A former Sequoia Capital partner has won an extortion case against his former mistress after a 3-year court battle

One of Silicon Valley’s more explosive lawsuits that ended the career of a former partner at Sequoia Capital is winding down with the venture capitalist emerging victorious and vindicated.

Michael Goguen won a 3-year legal battle against his former mistress Amber Laurel Baptiste in California Superior Court, Bloomberg’s Lizette Chapman reported on Friday. The judge in the case ruled in Goguen’s favor and found Baptiste, a former exotic dancer, committed fraud and extortion when she threatened to go public with accusations that he had given her a sexually transmitted infection, according to Bloomberg. Baptiste, who was not present for the 3-day trial that wrapped on Dec. 20, has until Jan. 10 to appeal. As part of the ruling, Baptiste was ordered to pay back $10.25 million that Goguen had given her as a portion of a rumored $40 million “hush money payment” he had promised.

The lawsuit has powered the Silicon Valley rumor mill since 2016, and its effects have followed Goguen to his new home in Whitefish, Montana, he told Bloomberg. He said he struggled to raise funds for his new venture firm because limited partners were conscious of attracting negative press by working with him.

The initial lawsuit filed by Baptiste was graphic enough to turn away even the least risk averse investors from working with Goguen, even 3 years later. Baptiste accused Goguen of “sexually, physically, and emotionally” abusing her for more than 13 years and then refusing to pay her the $40 million agreed-upon settlement in full. The initial filing claimed Baptiste had been a “victim of human trafficking” since she was 15 years old, and that Goguen met her at a Dallas strip club in 2001 and promised to help her “escape from the human traffickers” if “she would have sex with him.” Baptiste claims that Goguen raped and abused her for many years, including an alleged incident where she was left “bleeding and alone on the floor of a hotel room in a foreign country.” The signed contract for payment came when Baptiste initially threatened to sue Goguen in 2014, according to a previous Business Insider report.

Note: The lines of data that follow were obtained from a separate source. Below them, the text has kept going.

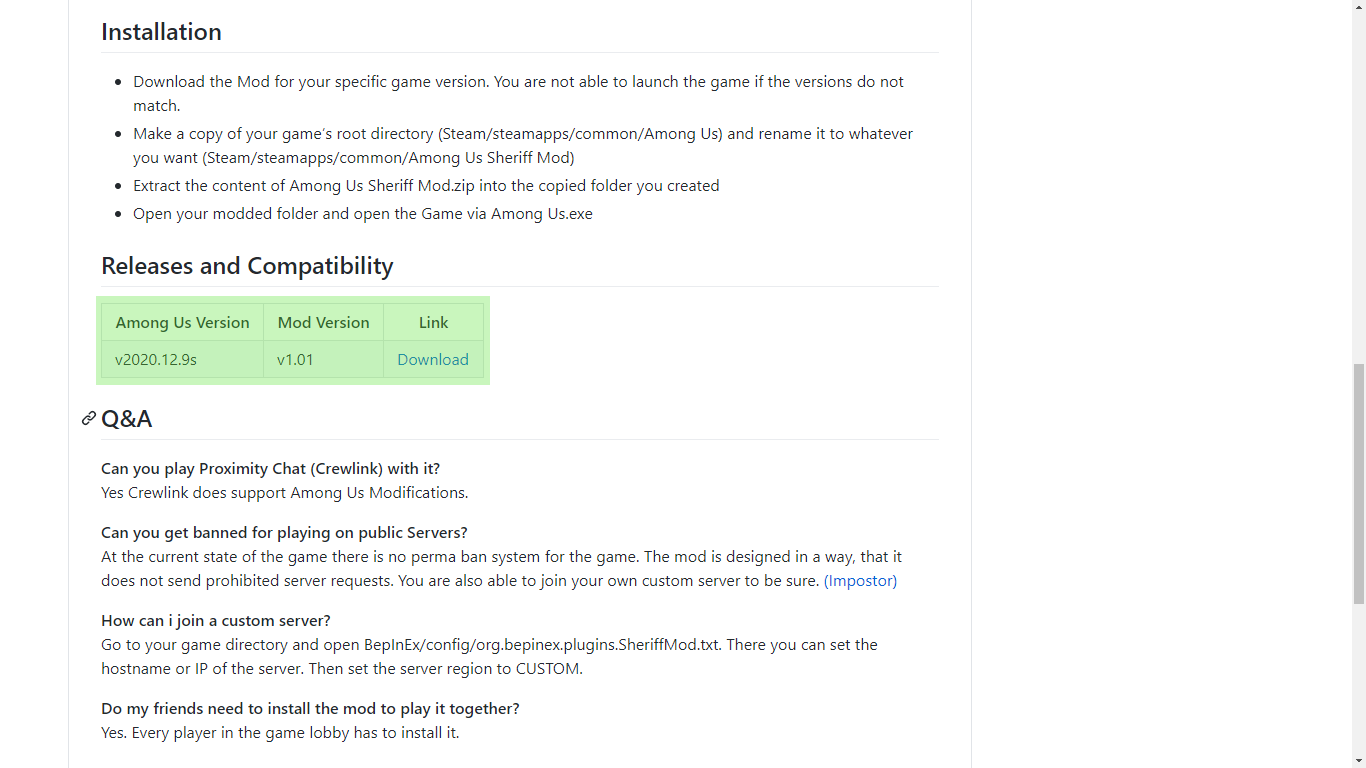Click the Q&A heading text
Image resolution: width=1366 pixels, height=768 pixels.
127,419
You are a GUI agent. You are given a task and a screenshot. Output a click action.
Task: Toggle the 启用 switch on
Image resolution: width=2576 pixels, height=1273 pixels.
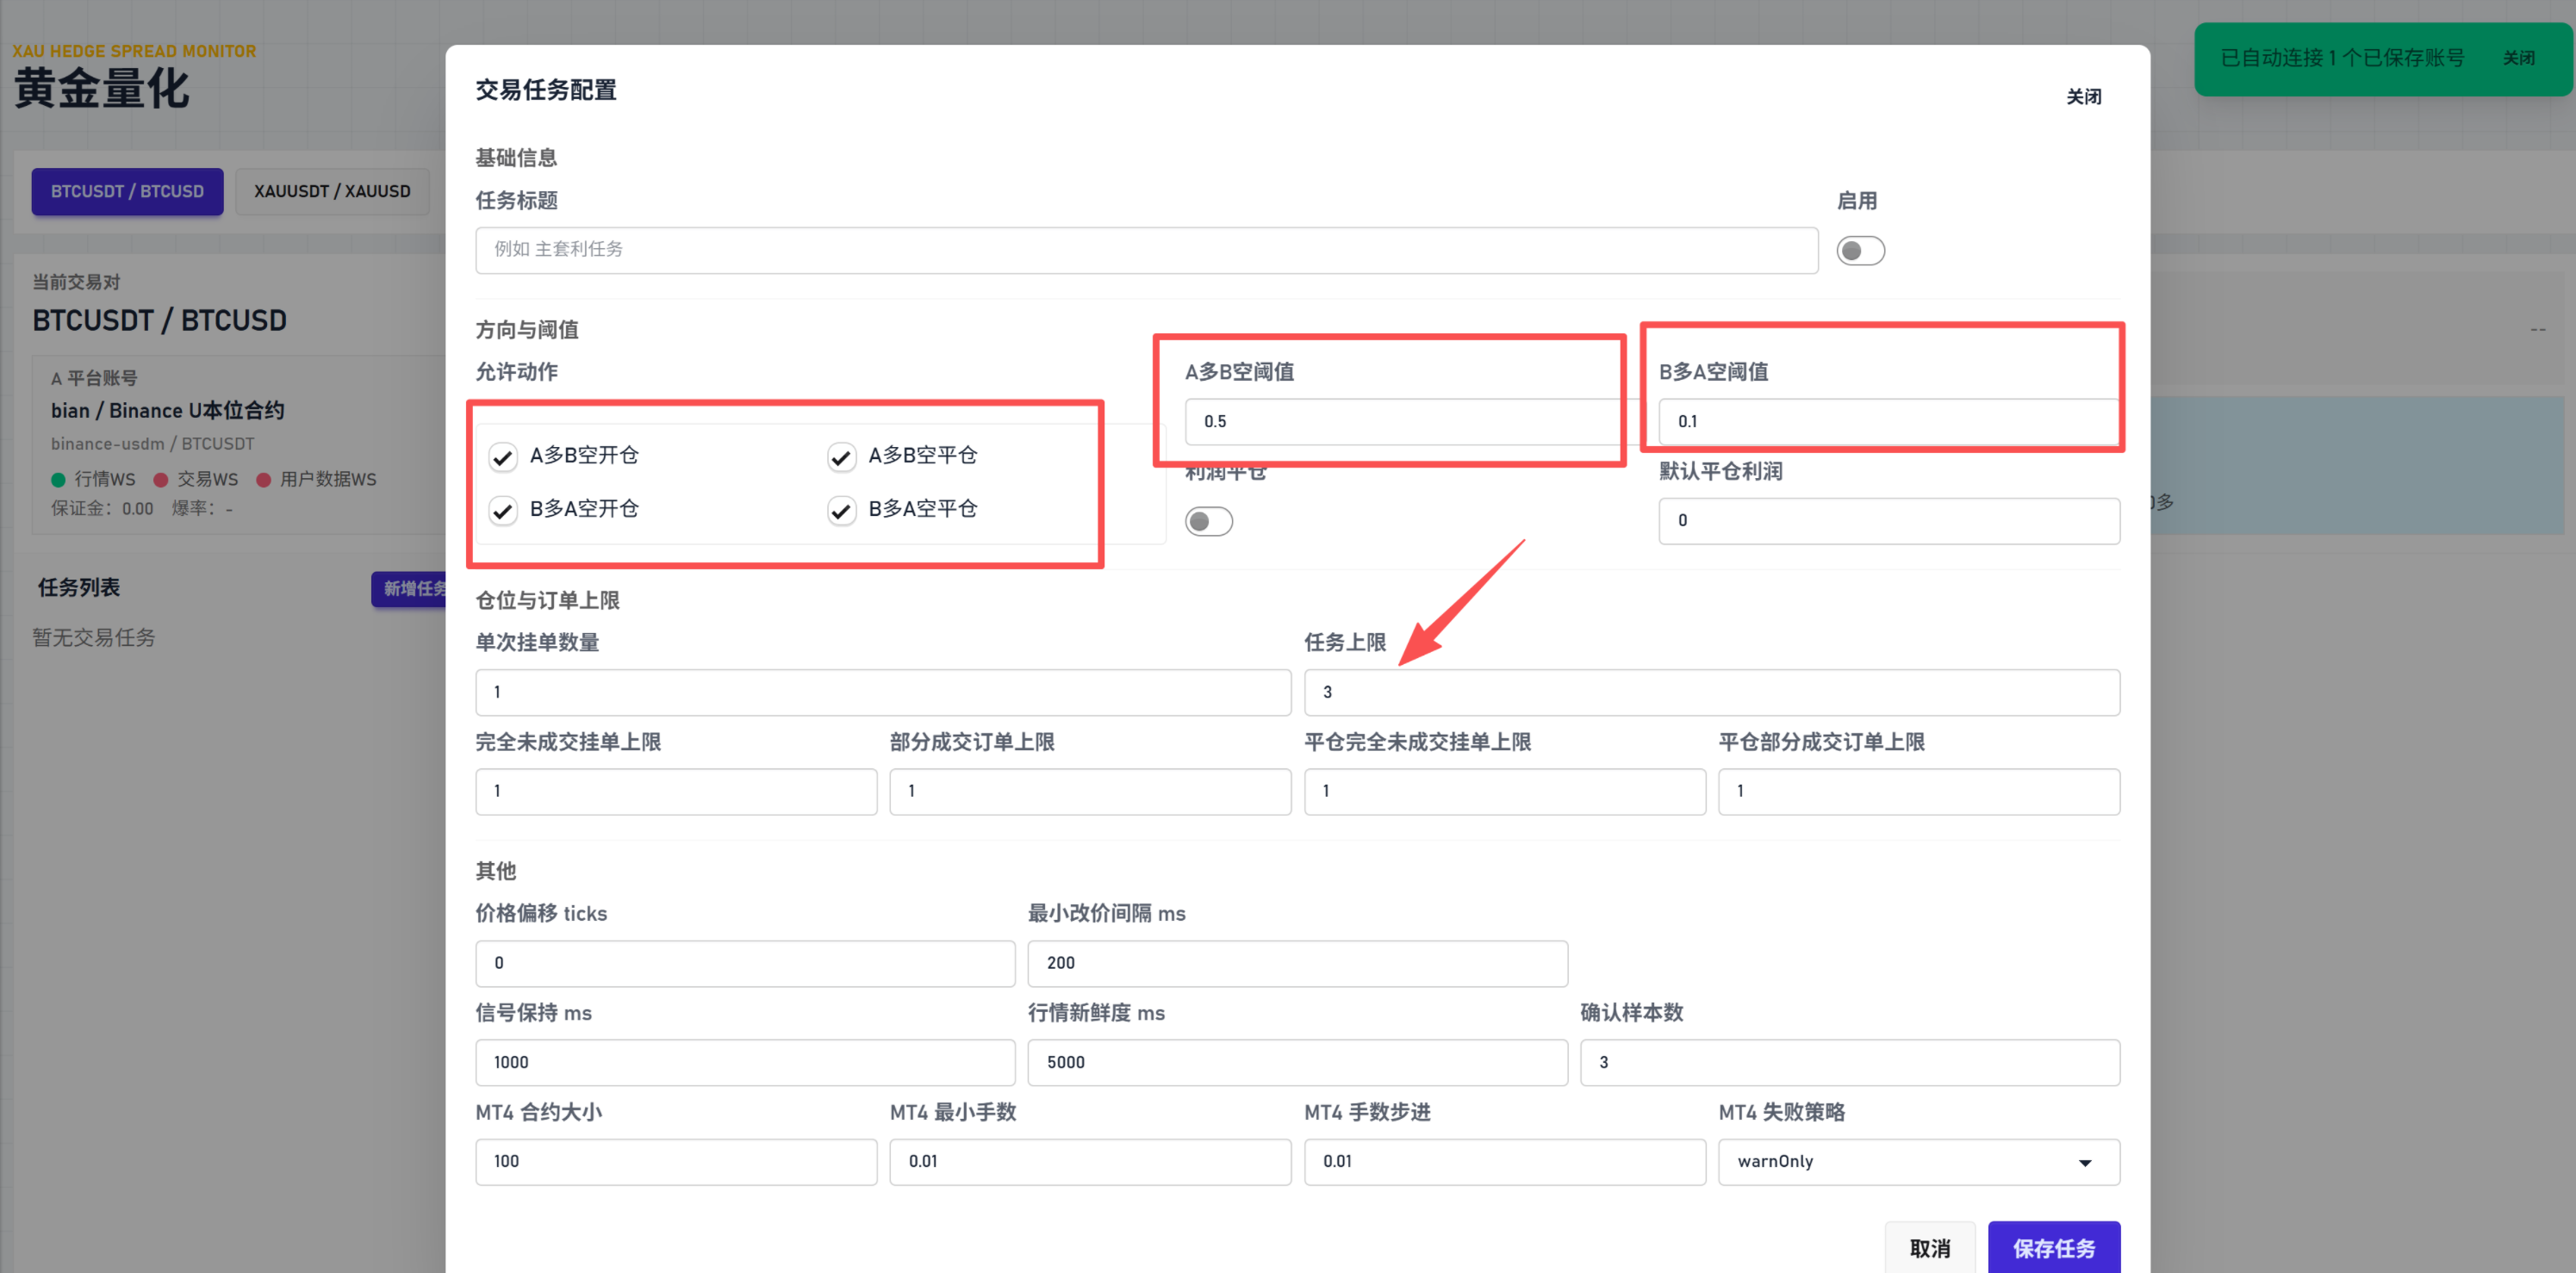click(1860, 250)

Goguen did not return Business Insider’s request for comment. He told Bloomberg that the ruling caps off a time in his life where his colleagues treated him “like a leper” and he’s become “jaded.”  Baptiste could not immediately be reached for comment by Business Insider, but Bloomberg reported that she has previously said Goguen was using his “wealth and power to overwhelm” her. 

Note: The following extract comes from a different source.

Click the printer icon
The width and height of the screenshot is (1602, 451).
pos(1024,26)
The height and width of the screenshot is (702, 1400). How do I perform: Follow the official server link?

Goguen was considered one of the leading investors at Sequoia Capital, having overseen several highly lucrative IPOs and exits from his networking and cybersecurity investments over his 20-year career. The initial lawsuit filed in 2016 came just as the #MeToo movement was gaining traction among the upper echelons of all businesses, and Goguen was quickly dismissed as the lawsuit played out.